Tuesday, April 29, 2014

High times: The Last Pirate: A Father, His Son and the Golden Age of Marijuana

9780385533461
Doubleday, 2014
249 pp

hardcover


In many ways, the era of piracy and the era of pot are an uncanny match. Both the pirates and the marijuana smugglers cursed and cussed, sang bawdy songs, gambled, whored, profaned the holy days, gave in to lust, reveled in uncleanliness, and were greedy for life, liberty and merriment, which they gulped down to the last.

The Last Pirate is a wonderful book, very entertaining but at the same time very serious. It charts both the rise and fall of a man whose career generated millions but whose addictions ultimately left him living under a bridge in Miami.  It also examines how the author's life was affected by The Old Man's highs and lows, leaving him without a dad throughout his childhood.

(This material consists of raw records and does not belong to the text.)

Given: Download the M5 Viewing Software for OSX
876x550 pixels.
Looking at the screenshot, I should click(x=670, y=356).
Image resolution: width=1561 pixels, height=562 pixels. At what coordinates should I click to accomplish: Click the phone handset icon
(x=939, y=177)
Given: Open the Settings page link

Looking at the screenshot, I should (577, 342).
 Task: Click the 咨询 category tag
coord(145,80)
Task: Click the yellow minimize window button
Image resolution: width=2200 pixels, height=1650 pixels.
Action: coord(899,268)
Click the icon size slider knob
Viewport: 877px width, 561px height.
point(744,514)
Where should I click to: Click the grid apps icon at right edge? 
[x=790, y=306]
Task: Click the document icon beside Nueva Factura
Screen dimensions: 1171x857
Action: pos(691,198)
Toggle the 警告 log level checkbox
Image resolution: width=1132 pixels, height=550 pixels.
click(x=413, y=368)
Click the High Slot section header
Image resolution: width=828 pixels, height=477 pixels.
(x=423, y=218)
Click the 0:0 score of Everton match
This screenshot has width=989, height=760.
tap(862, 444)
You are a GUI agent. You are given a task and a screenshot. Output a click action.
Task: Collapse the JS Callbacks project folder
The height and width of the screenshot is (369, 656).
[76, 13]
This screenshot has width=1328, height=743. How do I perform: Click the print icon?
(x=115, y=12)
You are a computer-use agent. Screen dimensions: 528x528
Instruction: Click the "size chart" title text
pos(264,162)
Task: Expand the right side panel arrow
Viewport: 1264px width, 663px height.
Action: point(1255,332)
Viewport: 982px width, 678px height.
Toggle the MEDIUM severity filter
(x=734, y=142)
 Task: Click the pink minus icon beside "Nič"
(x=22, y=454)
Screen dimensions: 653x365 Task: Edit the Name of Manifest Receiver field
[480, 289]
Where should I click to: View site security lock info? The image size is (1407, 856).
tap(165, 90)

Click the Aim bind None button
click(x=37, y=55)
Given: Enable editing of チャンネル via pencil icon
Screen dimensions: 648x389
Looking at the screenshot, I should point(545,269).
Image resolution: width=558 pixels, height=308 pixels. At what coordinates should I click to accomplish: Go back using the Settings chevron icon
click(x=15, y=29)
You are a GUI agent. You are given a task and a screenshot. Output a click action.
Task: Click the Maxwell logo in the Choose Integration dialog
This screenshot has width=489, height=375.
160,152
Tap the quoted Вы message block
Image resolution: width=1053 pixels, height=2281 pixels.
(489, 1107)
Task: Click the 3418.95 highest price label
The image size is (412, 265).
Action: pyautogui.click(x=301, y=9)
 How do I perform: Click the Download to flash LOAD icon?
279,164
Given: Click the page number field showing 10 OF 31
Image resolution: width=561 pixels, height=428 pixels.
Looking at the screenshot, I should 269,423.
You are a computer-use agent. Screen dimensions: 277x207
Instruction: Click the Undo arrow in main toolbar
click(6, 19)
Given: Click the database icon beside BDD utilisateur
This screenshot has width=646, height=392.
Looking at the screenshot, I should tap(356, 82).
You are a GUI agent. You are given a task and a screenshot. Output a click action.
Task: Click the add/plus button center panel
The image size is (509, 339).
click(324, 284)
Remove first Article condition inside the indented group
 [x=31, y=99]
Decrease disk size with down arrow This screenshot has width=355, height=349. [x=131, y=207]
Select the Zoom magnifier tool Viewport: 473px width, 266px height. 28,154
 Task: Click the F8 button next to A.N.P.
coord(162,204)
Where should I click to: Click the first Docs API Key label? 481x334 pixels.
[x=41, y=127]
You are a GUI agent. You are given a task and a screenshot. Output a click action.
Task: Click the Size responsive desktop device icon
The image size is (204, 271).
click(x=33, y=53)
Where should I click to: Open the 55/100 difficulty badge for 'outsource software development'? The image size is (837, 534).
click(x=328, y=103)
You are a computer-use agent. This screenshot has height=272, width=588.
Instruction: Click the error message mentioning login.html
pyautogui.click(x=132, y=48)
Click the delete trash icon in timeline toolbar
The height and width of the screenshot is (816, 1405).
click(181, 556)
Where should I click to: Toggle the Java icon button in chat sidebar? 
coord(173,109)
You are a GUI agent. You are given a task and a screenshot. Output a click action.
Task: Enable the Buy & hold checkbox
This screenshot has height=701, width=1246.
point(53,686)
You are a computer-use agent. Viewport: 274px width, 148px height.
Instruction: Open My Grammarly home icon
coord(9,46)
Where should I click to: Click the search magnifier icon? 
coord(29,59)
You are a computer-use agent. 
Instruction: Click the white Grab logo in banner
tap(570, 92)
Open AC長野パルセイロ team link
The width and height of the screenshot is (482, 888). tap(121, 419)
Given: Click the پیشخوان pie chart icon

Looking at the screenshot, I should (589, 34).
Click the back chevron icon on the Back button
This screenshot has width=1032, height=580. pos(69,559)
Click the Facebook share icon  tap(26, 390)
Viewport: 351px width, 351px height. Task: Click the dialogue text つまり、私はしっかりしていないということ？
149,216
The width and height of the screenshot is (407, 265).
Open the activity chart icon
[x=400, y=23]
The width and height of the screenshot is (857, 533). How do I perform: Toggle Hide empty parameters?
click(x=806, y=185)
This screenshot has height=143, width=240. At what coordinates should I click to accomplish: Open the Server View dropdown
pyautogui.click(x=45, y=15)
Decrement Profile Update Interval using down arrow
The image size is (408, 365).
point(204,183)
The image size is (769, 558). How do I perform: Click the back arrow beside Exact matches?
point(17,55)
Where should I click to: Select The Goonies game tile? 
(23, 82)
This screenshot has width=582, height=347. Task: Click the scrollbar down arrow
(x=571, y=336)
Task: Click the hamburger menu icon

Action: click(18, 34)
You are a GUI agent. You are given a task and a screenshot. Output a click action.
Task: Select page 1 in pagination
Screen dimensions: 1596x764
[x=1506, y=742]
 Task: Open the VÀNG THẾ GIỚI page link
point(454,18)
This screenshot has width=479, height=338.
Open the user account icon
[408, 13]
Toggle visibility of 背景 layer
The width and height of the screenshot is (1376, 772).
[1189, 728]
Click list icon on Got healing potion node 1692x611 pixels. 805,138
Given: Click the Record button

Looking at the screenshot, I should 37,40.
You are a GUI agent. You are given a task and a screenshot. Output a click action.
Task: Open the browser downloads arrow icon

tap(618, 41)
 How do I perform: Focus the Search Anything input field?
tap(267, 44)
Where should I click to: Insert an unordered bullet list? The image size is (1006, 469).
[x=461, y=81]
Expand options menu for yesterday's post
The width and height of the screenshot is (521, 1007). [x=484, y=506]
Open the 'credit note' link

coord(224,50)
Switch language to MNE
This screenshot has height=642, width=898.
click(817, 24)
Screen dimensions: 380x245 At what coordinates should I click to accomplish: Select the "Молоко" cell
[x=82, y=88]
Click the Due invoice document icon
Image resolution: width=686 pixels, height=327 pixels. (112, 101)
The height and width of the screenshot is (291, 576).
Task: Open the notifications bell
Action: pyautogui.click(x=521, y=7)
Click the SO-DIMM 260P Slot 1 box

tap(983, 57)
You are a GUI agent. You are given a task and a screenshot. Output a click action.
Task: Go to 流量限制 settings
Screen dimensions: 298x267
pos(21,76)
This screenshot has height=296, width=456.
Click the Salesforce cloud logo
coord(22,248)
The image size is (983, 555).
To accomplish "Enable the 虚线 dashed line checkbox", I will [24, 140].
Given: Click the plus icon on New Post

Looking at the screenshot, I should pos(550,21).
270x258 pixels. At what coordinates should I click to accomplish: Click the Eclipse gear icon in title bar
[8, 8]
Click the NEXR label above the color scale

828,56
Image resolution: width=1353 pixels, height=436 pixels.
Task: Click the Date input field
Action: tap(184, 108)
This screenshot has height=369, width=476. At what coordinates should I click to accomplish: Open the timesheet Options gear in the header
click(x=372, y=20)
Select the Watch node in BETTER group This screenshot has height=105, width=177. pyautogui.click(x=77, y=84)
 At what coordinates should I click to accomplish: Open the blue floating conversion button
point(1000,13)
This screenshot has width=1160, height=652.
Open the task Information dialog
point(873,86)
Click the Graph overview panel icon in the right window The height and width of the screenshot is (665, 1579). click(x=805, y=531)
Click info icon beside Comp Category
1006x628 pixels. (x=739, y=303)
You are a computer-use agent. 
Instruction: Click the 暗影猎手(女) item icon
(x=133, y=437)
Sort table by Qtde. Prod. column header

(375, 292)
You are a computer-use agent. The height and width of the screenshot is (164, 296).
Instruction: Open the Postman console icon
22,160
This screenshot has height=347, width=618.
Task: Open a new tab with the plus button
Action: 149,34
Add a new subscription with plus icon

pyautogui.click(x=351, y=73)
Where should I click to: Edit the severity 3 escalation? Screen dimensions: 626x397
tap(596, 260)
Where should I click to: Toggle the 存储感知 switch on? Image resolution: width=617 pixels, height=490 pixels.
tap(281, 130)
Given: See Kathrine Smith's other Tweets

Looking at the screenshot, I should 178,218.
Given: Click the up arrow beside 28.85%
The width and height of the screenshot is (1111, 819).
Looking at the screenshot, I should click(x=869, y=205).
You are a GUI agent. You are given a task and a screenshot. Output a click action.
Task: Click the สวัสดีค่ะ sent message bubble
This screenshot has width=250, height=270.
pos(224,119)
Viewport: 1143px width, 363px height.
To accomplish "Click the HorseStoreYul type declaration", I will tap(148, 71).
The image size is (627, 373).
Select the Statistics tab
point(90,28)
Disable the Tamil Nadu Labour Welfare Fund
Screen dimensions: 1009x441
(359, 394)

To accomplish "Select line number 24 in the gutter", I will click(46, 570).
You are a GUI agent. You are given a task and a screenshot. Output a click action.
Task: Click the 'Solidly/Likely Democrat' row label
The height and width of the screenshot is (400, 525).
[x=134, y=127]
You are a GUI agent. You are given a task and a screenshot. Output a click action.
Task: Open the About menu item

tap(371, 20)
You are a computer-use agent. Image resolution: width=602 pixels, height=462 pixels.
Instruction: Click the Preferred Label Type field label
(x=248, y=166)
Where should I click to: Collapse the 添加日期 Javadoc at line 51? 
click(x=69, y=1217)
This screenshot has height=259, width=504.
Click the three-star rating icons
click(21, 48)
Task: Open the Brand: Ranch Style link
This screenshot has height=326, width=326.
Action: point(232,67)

When the author, "Little Tony" Doukoupil  was six,  "The Old Man" walked out on his family.  In the author's first  six years, Big Tony may not have qualified as father of the year (leaving his kid alone in a Disney hotel, doing heroin while his son had a bout of serious croup), but all the same, Little Tony adored his dad. Before Big Tony left, the family lived off the proceeds of Big Tony's wide-ranging, and very profitable dope-smuggling enterprise, which lasted more or less over a 20-year span of time. His crew consisted of a very small group of trusted friends, but their cleverness & caution fed the big machine of sellers and users in the U.S. After Big Tony's departure, the money started to dwindle, and when needed most, Big Tony was in such a cocaine and heroin-addled state that he couldn't remember where he'd buried the coolers of cash he'd stashed from New England to New Mexico.  It was a big step down in the author's life -- going from one of the top private schools in Miami to becoming the poor kid was only part of how his father's absence affected his childhood.   The author grew up from age six on without his dad, who in his mind's eye would become an  outlaw and a pirate, engaging in the same sorts of renegade activities as pirates and smugglers of earlier times. Just recently, though,  Tony Dokoupil the younger became a dad, and haunted by his absent father,  set out to find out what he could about him. According to the author, it was his first Father's Day card that made him "terrified of the genes I carry and the man I may become." It also prompted him to discover his father's story so as to find some loophole in the account of his "father's rise and fall,"  something that would tell him that genetics aren't everything.

From various sources, the author has recreated as much of his father's history as possible, trying to form a better picture of who this man was and what he did.  All he knew about his dad before starting to research this book had come to him only in "scraps."  He goes into his father's  family and childhood, then looks at the early days of his dad's dope experiences and how from there he became the head of one of the biggest pot-smuggling operations in American history.  It's often funny, and at times eye opening, revealing for example,  just how close America came in 1970s to totally decriminalizing marijuana, or a drug-related scandal in DC starring Peter Bourne, Jimmy Carter's chief drug policy adviser, or  how DEA agents in South America would  turn a blind eye for their own cut of the business.  But on a more personal level, the story is much more on the troubling side, as Big Tony's family gets caught up in his decline primarily because of Big Tony's addictions, his "passion."  The book also reveals, among other things,  a brief history of  the early days of marijuana legislation, and how the golden years of pot smuggling started to decline later on due to a) Reagan's policies and the War on Drugs,  and b) the rise of less-risky homegrown, better-quality marijuana. 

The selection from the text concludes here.